-------- DATA SHOWN
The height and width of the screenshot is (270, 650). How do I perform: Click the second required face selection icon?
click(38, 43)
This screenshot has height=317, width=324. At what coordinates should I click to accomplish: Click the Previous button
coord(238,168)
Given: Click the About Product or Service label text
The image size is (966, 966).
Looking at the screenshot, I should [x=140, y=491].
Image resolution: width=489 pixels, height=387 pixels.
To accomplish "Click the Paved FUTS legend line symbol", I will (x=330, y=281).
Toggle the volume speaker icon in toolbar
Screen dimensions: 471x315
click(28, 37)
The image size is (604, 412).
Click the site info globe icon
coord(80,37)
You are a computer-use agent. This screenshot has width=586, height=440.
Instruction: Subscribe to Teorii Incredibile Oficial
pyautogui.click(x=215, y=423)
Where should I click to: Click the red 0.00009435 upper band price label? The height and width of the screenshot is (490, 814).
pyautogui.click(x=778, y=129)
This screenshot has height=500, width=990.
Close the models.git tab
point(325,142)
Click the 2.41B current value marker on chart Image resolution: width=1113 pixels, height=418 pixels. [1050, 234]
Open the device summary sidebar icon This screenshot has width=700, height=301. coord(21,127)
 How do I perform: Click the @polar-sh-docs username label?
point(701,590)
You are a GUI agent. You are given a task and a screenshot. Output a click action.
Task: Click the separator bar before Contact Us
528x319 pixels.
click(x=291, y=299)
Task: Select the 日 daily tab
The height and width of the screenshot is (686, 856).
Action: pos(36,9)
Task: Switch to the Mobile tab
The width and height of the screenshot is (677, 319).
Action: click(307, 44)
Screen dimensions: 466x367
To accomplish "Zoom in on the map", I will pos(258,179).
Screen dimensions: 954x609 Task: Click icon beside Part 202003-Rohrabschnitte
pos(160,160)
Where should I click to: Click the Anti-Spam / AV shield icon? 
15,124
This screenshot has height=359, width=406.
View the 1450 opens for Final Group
----------------
▶ WHAT TO PRODUCE:
Copy every line from the records above that contains the word "agent".

▶ RESPONSE TO THE TASK:
You are a computer-use agent. This screenshot has width=586, height=440.
You are a GUI agent. You are given a task and a screenshot. Output a click action.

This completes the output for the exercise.